◆ **Stored items**:
+++
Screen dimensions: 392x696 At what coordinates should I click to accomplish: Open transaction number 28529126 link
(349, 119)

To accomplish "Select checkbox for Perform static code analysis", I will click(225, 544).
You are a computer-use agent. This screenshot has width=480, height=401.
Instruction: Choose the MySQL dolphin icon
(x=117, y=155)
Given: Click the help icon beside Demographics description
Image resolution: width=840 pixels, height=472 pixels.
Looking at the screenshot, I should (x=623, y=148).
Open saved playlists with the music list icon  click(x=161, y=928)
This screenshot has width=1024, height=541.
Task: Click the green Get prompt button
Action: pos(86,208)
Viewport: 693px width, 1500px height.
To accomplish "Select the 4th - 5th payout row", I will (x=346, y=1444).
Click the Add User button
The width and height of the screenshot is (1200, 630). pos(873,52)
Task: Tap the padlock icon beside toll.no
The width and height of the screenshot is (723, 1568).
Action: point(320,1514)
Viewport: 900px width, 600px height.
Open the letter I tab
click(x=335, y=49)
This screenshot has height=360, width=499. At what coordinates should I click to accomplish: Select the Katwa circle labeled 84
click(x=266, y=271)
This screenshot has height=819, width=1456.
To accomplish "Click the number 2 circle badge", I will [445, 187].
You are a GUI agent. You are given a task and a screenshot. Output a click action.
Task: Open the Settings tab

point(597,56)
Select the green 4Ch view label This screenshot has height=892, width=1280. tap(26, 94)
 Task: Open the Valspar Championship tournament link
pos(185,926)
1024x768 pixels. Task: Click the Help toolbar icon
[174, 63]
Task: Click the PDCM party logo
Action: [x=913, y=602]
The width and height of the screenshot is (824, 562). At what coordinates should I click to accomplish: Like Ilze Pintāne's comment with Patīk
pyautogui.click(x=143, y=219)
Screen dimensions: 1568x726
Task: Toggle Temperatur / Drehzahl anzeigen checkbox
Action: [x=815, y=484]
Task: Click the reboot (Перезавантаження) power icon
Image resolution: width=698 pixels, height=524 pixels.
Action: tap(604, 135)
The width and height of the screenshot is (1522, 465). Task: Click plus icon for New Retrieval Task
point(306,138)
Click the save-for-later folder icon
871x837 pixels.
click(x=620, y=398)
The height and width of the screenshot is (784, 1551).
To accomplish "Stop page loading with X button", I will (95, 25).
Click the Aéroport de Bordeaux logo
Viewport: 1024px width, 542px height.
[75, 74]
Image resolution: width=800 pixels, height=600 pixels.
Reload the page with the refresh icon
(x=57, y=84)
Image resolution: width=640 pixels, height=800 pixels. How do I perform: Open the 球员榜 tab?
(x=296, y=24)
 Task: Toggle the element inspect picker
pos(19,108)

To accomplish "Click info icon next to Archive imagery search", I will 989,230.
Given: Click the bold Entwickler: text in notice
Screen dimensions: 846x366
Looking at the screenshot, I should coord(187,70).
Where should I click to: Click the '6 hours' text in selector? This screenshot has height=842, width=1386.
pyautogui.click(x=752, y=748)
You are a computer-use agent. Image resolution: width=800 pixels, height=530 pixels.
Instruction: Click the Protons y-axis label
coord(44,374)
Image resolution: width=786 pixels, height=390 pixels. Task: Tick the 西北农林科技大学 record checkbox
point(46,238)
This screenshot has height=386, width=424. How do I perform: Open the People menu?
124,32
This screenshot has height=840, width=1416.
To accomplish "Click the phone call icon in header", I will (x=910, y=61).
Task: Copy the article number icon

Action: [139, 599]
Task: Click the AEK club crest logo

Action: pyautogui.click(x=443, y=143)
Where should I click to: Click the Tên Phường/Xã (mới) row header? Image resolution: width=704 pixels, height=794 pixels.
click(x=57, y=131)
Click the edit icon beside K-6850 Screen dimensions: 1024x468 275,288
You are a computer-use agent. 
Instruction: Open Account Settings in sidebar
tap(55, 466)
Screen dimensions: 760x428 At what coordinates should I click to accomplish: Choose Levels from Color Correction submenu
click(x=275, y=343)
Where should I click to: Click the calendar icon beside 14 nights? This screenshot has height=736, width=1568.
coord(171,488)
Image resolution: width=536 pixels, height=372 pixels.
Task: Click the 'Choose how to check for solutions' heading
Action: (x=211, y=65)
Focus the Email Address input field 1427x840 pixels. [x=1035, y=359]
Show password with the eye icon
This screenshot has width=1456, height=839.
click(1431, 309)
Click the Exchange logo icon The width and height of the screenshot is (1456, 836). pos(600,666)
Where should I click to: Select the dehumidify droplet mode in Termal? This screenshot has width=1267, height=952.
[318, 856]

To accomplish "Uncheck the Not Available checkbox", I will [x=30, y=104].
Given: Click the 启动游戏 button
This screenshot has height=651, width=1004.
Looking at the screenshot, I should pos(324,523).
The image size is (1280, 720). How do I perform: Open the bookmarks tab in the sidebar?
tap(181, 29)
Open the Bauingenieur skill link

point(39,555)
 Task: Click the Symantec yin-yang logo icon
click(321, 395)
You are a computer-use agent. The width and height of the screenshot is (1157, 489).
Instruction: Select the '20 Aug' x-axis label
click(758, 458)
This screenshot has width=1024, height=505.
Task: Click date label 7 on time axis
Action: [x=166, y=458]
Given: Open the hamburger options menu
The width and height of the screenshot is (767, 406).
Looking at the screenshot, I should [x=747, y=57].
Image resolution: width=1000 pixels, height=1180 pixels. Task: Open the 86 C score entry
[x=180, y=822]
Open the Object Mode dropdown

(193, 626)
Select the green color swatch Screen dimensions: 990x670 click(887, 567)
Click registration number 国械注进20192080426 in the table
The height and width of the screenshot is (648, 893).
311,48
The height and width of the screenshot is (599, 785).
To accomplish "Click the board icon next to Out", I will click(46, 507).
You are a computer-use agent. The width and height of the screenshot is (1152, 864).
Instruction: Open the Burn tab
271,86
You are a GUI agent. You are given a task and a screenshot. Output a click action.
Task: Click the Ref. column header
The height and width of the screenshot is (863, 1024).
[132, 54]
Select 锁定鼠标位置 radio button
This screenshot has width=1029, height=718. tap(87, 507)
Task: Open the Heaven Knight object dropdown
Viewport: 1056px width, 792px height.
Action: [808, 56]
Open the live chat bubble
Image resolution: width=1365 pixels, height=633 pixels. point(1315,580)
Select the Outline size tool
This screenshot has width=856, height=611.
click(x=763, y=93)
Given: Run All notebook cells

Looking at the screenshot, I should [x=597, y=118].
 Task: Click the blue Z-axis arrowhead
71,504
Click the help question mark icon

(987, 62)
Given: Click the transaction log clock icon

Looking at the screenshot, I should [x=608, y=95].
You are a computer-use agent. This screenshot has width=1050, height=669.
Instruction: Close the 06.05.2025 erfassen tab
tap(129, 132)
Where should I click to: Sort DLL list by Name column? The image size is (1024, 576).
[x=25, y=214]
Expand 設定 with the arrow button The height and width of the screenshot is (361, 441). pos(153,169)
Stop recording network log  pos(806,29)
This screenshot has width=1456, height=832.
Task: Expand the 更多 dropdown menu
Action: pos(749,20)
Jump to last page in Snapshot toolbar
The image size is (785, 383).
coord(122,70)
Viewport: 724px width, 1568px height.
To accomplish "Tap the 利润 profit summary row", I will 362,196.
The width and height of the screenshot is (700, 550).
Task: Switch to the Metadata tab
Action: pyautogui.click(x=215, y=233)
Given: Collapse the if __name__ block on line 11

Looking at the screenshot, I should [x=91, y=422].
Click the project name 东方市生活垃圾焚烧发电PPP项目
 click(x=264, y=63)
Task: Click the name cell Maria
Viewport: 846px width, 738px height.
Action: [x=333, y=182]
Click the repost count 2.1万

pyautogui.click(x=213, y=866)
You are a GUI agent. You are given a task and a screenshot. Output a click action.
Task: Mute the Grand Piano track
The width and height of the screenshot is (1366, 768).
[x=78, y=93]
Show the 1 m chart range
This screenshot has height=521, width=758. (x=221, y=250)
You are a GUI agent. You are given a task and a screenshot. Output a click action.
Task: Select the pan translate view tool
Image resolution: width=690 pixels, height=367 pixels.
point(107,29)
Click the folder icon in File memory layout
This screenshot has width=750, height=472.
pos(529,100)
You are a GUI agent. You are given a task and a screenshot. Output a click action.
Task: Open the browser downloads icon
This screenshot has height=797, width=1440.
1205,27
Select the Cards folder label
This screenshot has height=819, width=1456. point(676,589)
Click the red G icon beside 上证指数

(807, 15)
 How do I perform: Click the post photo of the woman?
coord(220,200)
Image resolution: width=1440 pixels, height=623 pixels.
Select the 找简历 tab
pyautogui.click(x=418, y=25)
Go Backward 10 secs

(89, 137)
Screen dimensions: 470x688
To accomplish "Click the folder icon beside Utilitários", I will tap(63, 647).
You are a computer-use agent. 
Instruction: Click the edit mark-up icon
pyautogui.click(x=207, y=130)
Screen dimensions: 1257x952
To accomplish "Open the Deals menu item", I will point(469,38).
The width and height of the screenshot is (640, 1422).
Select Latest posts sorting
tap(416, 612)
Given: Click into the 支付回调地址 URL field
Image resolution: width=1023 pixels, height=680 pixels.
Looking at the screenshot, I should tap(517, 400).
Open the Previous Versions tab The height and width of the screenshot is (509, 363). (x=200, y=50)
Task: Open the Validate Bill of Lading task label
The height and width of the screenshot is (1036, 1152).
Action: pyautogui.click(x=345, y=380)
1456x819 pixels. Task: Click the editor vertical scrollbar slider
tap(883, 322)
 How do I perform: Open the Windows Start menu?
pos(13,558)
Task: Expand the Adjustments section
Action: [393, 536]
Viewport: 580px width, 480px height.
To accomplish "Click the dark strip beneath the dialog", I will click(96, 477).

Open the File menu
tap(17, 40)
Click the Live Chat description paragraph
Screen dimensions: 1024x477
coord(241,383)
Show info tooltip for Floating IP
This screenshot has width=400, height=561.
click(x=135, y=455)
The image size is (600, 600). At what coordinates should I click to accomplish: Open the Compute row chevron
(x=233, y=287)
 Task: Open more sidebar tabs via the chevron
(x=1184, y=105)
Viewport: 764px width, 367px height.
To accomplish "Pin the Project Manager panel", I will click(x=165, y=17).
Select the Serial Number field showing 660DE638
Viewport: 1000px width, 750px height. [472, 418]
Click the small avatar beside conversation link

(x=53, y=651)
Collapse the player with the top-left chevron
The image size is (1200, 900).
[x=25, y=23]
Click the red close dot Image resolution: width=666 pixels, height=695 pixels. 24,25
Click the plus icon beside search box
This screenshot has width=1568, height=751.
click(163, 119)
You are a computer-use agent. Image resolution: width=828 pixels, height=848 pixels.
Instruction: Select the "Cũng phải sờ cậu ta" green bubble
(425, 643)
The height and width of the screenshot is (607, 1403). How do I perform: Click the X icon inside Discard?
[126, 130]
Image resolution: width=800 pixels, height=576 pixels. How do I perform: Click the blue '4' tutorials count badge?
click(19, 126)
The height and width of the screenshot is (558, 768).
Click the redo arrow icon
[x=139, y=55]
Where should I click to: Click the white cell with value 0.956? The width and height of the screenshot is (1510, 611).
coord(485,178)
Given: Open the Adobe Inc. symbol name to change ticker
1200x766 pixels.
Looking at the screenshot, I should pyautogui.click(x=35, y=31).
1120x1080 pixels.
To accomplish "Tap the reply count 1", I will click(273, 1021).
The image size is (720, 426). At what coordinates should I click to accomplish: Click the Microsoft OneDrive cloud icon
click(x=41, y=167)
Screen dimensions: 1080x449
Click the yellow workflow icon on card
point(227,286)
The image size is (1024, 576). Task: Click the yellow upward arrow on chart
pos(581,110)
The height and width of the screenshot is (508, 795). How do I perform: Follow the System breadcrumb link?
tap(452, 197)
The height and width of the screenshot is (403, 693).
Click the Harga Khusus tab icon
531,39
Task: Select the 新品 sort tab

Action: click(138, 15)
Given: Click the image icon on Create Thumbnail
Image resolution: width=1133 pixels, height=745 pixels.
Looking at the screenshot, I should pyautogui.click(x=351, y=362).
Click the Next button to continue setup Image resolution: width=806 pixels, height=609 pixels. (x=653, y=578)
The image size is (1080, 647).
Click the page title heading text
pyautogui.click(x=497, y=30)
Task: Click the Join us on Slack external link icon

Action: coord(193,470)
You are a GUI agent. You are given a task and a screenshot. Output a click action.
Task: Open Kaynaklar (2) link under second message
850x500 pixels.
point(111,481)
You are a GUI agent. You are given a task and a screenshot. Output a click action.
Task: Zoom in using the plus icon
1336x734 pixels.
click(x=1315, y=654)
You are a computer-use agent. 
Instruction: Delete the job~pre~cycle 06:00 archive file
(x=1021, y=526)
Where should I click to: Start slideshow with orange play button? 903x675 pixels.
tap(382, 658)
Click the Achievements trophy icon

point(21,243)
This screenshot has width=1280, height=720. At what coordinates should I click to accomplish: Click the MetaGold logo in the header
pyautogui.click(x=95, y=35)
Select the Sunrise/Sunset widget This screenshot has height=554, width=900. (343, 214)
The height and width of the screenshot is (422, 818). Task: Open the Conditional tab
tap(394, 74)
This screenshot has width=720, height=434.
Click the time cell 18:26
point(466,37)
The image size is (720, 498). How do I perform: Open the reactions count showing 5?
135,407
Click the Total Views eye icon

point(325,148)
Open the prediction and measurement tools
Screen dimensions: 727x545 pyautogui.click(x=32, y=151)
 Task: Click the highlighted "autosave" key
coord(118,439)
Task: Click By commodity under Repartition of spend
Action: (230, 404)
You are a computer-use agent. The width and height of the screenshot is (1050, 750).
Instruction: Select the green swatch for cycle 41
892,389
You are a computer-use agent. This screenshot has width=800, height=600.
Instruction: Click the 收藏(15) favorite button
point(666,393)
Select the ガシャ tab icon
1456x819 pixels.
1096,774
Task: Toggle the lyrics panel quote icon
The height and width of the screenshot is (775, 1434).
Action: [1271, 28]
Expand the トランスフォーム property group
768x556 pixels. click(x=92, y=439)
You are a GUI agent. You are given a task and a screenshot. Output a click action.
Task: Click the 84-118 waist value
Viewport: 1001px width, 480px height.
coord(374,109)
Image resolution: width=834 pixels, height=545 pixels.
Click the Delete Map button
+++
◆ **Goal of the exercise**:
Filter the records above for "computer" and copy every matching line.

◆ **Answer for the task**:
You are a computer-use agent. This screenshot has width=480, height=401.
You are a computer-use agent. Image resolution: width=800 pixels, height=530 pixels.
You are a computer-use agent. 
You are a computer-use agent. The width and height of the screenshot is (1157, 489).
You are a computer-use agent. The width and height of the screenshot is (1152, 864).
You are a computer-use agent. This screenshot has width=1050, height=669.
You are a computer-use agent. 
You are a computer-use agent. Image resolution: width=828 pixels, height=848 pixels.
You are a computer-use agent. 
You are a computer-use agent. The width and height of the screenshot is (1050, 750).
You are a computer-use agent. This screenshot has width=800, height=600.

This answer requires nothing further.